- [Data lines]:
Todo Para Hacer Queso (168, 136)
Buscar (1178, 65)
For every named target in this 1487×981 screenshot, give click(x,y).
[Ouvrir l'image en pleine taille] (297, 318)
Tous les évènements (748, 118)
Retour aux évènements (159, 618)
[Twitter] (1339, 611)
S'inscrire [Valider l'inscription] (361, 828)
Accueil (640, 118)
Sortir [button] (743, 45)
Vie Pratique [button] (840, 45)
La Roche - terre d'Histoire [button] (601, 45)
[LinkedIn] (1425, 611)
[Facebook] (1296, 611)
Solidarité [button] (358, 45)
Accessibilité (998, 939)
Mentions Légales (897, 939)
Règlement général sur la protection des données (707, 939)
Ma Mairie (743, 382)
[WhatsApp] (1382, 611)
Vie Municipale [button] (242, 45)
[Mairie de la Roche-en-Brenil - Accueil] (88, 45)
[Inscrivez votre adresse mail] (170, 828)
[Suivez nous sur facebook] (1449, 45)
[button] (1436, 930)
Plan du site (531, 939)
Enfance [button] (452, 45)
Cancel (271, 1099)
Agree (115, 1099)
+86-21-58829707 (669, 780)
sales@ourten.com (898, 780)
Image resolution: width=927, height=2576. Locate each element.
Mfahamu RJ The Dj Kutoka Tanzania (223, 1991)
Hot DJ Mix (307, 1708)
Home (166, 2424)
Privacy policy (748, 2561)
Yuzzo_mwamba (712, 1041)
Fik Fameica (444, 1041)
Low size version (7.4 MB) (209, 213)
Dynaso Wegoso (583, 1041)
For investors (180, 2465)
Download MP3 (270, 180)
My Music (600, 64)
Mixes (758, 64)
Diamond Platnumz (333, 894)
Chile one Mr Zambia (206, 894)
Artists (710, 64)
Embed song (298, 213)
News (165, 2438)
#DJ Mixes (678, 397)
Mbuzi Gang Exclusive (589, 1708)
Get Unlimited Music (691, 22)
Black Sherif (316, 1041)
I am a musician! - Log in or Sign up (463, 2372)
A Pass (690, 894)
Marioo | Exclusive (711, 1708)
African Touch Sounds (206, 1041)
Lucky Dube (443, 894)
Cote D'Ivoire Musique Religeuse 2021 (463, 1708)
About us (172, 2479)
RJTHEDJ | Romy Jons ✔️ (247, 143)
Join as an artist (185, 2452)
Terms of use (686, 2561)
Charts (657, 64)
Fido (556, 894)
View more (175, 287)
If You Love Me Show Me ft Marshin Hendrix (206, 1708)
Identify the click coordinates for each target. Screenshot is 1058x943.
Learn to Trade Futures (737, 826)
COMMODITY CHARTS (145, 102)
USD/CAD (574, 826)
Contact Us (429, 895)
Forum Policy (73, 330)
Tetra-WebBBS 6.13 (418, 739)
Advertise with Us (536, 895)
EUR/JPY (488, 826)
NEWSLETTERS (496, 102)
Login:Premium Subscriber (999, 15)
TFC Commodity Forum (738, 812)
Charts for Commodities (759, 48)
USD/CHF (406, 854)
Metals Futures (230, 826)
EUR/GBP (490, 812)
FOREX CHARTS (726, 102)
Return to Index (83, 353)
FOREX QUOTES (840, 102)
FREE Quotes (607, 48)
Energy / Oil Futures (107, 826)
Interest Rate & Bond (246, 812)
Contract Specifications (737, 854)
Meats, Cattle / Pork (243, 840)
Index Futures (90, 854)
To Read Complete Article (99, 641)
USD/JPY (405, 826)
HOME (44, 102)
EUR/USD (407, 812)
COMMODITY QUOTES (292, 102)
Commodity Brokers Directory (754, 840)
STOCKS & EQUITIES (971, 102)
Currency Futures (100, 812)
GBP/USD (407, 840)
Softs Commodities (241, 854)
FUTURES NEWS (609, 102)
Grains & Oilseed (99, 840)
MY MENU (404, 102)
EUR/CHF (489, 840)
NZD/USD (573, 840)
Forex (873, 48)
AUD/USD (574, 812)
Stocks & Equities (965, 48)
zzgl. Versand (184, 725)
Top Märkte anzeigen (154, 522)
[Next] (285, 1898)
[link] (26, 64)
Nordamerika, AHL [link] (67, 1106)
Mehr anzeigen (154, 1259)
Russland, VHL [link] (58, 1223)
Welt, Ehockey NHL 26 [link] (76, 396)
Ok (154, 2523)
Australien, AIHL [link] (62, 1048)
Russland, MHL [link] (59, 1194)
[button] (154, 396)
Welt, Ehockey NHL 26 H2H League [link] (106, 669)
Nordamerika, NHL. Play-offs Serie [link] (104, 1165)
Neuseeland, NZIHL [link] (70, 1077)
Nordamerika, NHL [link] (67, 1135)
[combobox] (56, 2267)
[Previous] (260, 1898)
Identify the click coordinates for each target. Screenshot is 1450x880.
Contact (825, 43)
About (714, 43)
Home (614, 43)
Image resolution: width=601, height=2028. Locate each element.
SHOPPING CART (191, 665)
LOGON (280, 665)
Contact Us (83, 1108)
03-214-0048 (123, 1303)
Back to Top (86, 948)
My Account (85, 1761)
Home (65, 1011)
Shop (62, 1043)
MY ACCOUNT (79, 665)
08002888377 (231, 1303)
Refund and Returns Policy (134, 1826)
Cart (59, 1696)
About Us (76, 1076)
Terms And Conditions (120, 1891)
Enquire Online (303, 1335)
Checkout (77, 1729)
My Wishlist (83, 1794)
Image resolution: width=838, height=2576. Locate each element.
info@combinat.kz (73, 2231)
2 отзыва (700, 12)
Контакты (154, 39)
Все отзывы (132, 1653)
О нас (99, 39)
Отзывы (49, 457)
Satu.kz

- [Work to be completed]: Copy out every row from the one containing "Yuzzo_mwamba (712, 1041)" down to the one containing "STOCKS & EQUITIES (971, 102)", including both of those rows.

- [Solution to this task]:
Yuzzo_mwamba (712, 1041)
Fik Fameica (444, 1041)
Low size version (7.4 MB) (209, 213)
Dynaso Wegoso (583, 1041)
For investors (180, 2465)
Download MP3 (270, 180)
My Music (600, 64)
Mixes (758, 64)
Diamond Platnumz (333, 894)
Chile one Mr Zambia (206, 894)
Artists (710, 64)
Embed song (298, 213)
News (165, 2438)
#DJ Mixes (678, 397)
Mbuzi Gang Exclusive (589, 1708)
Get Unlimited Music (691, 22)
Black Sherif (316, 1041)
I am a musician! - Log in or Sign up (463, 2372)
A Pass (690, 894)
Marioo | Exclusive (711, 1708)
African Touch Sounds (206, 1041)
Lucky Dube (443, 894)
Cote D'Ivoire Musique Religeuse 2021 (463, 1708)
About us (172, 2479)
RJTHEDJ | Romy Jons ✔️ (247, 143)
Join as an artist (185, 2452)
Terms of use (686, 2561)
Charts (657, 64)
Fido (556, 894)
View more (175, 287)
If You Love Me Show Me ft Marshin Hendrix (206, 1708)
Identify the click coordinates for each target. Screenshot is 1058x943.
Learn to Trade Futures (737, 826)
COMMODITY CHARTS (145, 102)
USD/CAD (574, 826)
Contact Us (429, 895)
Forum Policy (73, 330)
Tetra-WebBBS 6.13 (418, 739)
Advertise with Us (536, 895)
EUR/JPY (488, 826)
NEWSLETTERS (496, 102)
Login:Premium Subscriber (999, 15)
TFC Commodity Forum (738, 812)
Charts for Commodities (759, 48)
USD/CHF (406, 854)
Metals Futures (230, 826)
EUR/GBP (490, 812)
FOREX CHARTS (726, 102)
Return to Index (83, 353)
FOREX QUOTES (840, 102)
FREE Quotes (607, 48)
Energy / Oil Futures (107, 826)
Interest Rate & Bond (246, 812)
Contract Specifications (737, 854)
Meats, Cattle / Pork (243, 840)
Index Futures (90, 854)
To Read Complete Article (99, 641)
USD/JPY (405, 826)
HOME (44, 102)
EUR/USD (407, 812)
COMMODITY QUOTES (292, 102)
Commodity Brokers Directory (754, 840)
STOCKS & EQUITIES (971, 102)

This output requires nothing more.